Pada 31 Desember 2024, Kementerian Keuangan Indonesia menerbitkan Peraturan Menteri Keuangan Nomor 136 Tahun 2024 yang mengatur penerapan pajak minimum global sebesar 15% bagi perusahaan multinasional dengan pendapatan tahunan global melebihi 750 juta euro. Kebijakan ini mulai berlaku pada tahun pajak 2025 dan merupakan bagian dari kesepakatan Pilar Dua yang digagas oleh G20 dan dikoordinasikan oleh OECD, didukung oleh lebih dari 140 negara
Apa Tujuannya?
Penerapan pajak minimum global bertujuan agar praktik penghindaran pajak  oleh Perusahaan multinasional dapat dicegah. Dengan adanya tarif ini, diharapkan terbentuknya sistem perpajakan yang lebih adil dan kompetisi yang sehat. Tentunya, pajak minimum global ini dapat mendorong transparansi dalam pelaporan keuangan dan perpajakan Perusahaan multinasional, sehingga tidak ada lagi celah untuk penghindaran pajak
Mekanisme Penerapan di Indonesia
Perusahaan multinasional yang memiliki tarif pajak efektif di bawah 15% akan diwajibkan membayar pajak tambahan (top-up) hingga mencapai tarif minimum tersebut. Pembayaran pajak tambahan ini harus dilakukan paling lambat pada akhir tahun pajak berikutnya. Sebagai contoh, untuk tahun pajak 2025, pembayaran harus diselesaikan paling lambat 31 Desember 2026. Selain itu, perusahaan diwajibkan menyampaikan laporan terkait pajak minimum global paling lambat 15 bulan setelah tahun pajak berakhir. Untuk tahun pertama penerapan, batas waktu pelaporan adalah 18 bulan.
Pemerintah Indonesia juga telah menyiapkan berbagai kebijakan pendukung guna memastikan penerapan pajak minimum global berjalan dengan efektif.

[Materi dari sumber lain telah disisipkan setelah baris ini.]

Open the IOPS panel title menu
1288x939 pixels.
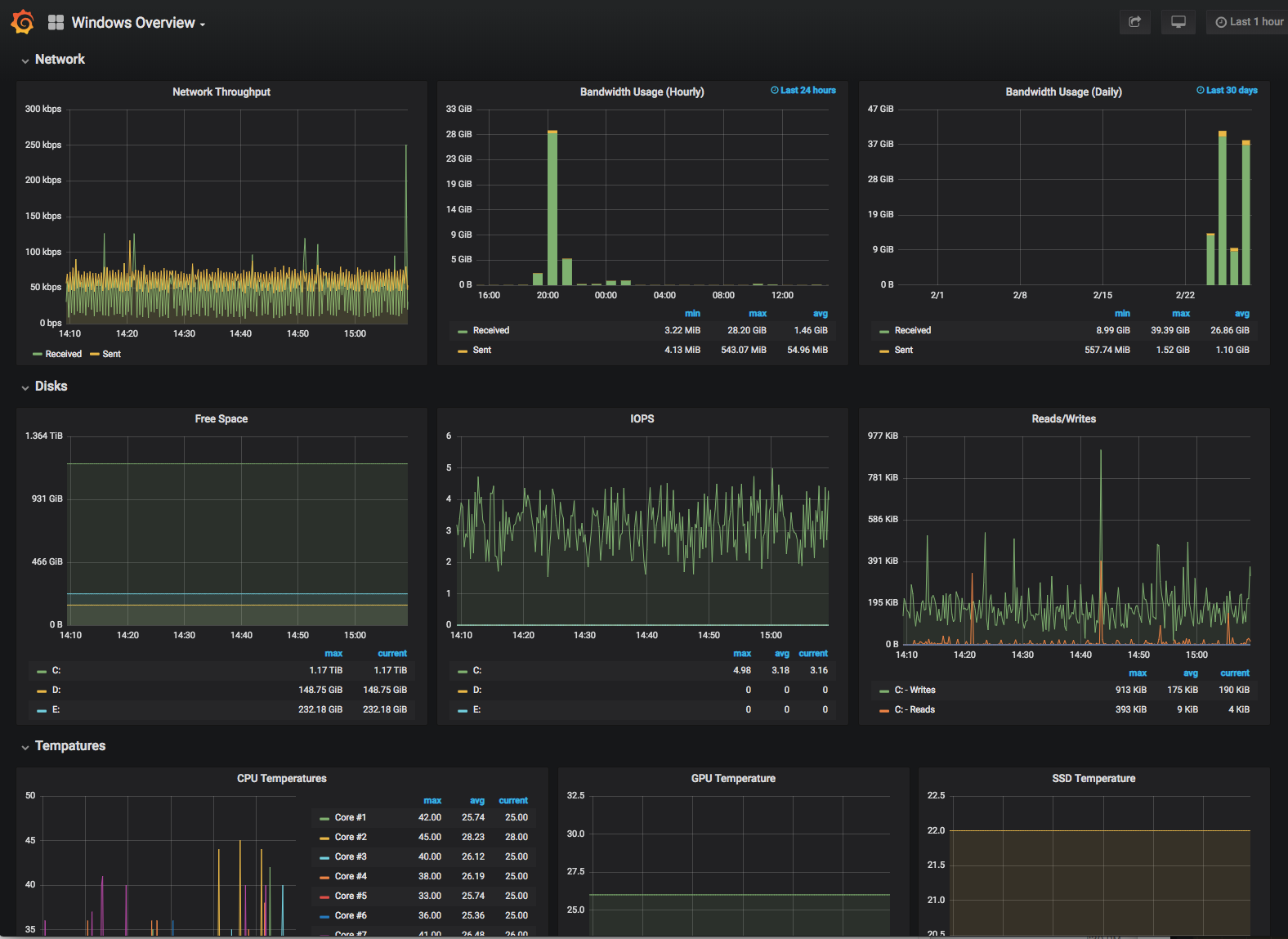click(x=642, y=419)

Hal ini mencakup koordinasi dengan berbagai otoritas pajak internasional, penyempurnaan regulasi perpajakan domestik, serta peningkatan kemampuan  administrasi perpajakan untuk mengawasi kepatuhan perusahaan.
Dampak dan Tantangan
Dengan diterapkannya pajak minimum global di Indonesia, diharapkan pendapatan pajak akan meningkat serta menciptakan persaingan yang lebih setara bagi bisnis. Pemerintah akan dapat menggunakan peningkatan pendapatan pajak untuk mengembangkan infrastruktur, pendidikan, dan layanan kesehatan lebih lanjut. Selain itu, kebijakan ini akan lebih meningkatkan daya saing ekonomi Indonesia di pasar global karena ada kepastian hukum yang lebih jelas bagi investor.
Namun, ada isu terkait penyesuaian regulasi domestik dan dampaknya yang diharapkan terhadap iklim investasi yang perlu dikelola. Adanya persyaratan pajak minimum akan membuat beberapa investor asing skeptis terhadap rencana investasi mereka. Hal ini membuat pemerintah perlu menghasilkan insentif tambahan untuk beberapa sektor strategis guna mempertahankan daya saing investasi langsung asing di negara ini. Beberapa opsi ini termasuk pengecualian pajak untuk industri berteknologi tinggi, hibah untuk investasi penelitian dan pengembangan, serta akses yang lebih mudah ke sumber daya bagi investor yang memenuhi syarat lainnya.
Selain itu, keberhasilan pajak minimum global sangat tergantung pada kolaborasi yang efektif antara negara-negara. Indonesia harus terus menjalin komunikasi dengan negara lain untuk memastikan bahwa kebijakan ini diimplementasikan dengan sedikit celah yang dapat dimanfaatkan oleh korporasi.